Keppel Land's investment company is planning to sell its 50 per cent stake in Capital Square, a 16-storey building in Singapore's financial district, according to people familiar with the proposal. -- PHOTO: ST FILE 
Keppel Land's investment company is planning to sell its 50 per cent stake in Capital Square, a 16-storey building in Singapore's financial district, according to people familiar with the proposal. -- PHOTO: ST FILE 

SINGAPORE (Bloomberg) - Keppel Land's investment company is planning to sell its 50 per cent stake in Capital Square, a 16-storey building in Singapore's financial district, according to people familiar with the proposal.

Keppel's Alpha Investment Partners will start to seek buyers for the approximately 340,000-square-foot property, said the people, who asked not to be identified because the information is private.

The planned sale comes after office rents in the city's central business district jumped 14 per cent last year, the biggest increase in Asia, while luxury home prices slumped 6 percent, the most in the region, according to property broker Jones Lang LaSalle.

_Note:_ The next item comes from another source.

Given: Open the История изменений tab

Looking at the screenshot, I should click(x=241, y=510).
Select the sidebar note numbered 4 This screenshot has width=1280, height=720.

An expected recovery in high-end housing has drawn investors including Blackstone Group.

"Alpha would make a good return considering office rentals are up 20 per cent to 30 per cent since 2011 when Alpha bought the stake, and capital values would have risen about 20 per cent," said Donald Han, Singapore-based managing director at real estate broker Chestertons.

Alpha bought the property with insurer NTUC Income in 2011 from Munich Re for $889 million. That works out to about S$2,300 per square foot. Han estimates that Alpha could probably fetch as much as S$2,800 psf, valuing the 50 per cent stake at about $500 million.

Tenants at the building, which includes two rows of heritage shophouses, include the local offices of Morgan Stanley, Citigroup and Bloomberg, Keppel Land said in an earlier statement.

"There would be announcements made as and when such transactions take place," the seller said in an e-mailed response to queries.

Keppel Land and its related companies have been active in the Singapore office market in the past year. Keppel REIT, the second-biggest office property trust in Asia excluding Japan, bought Keppel Land's one-third stake in the downtown Marina Bay Financial Centre Tower 3 after selling older assets including the 30-story Prudential Tower.

The city's prime office rents are set to extend gains this year with a limited number of new commercial properties, Lynette Leong, chief executive officer of CapitaCommercial Trust, said in an interview earlier this year.

Grade-A office rents may climb 11 per cent this year as a dearth of supply until mid-2016 helps boost leases, Alan Cheong, a Singapore-based director at broker Savills Plc, said earlier this year.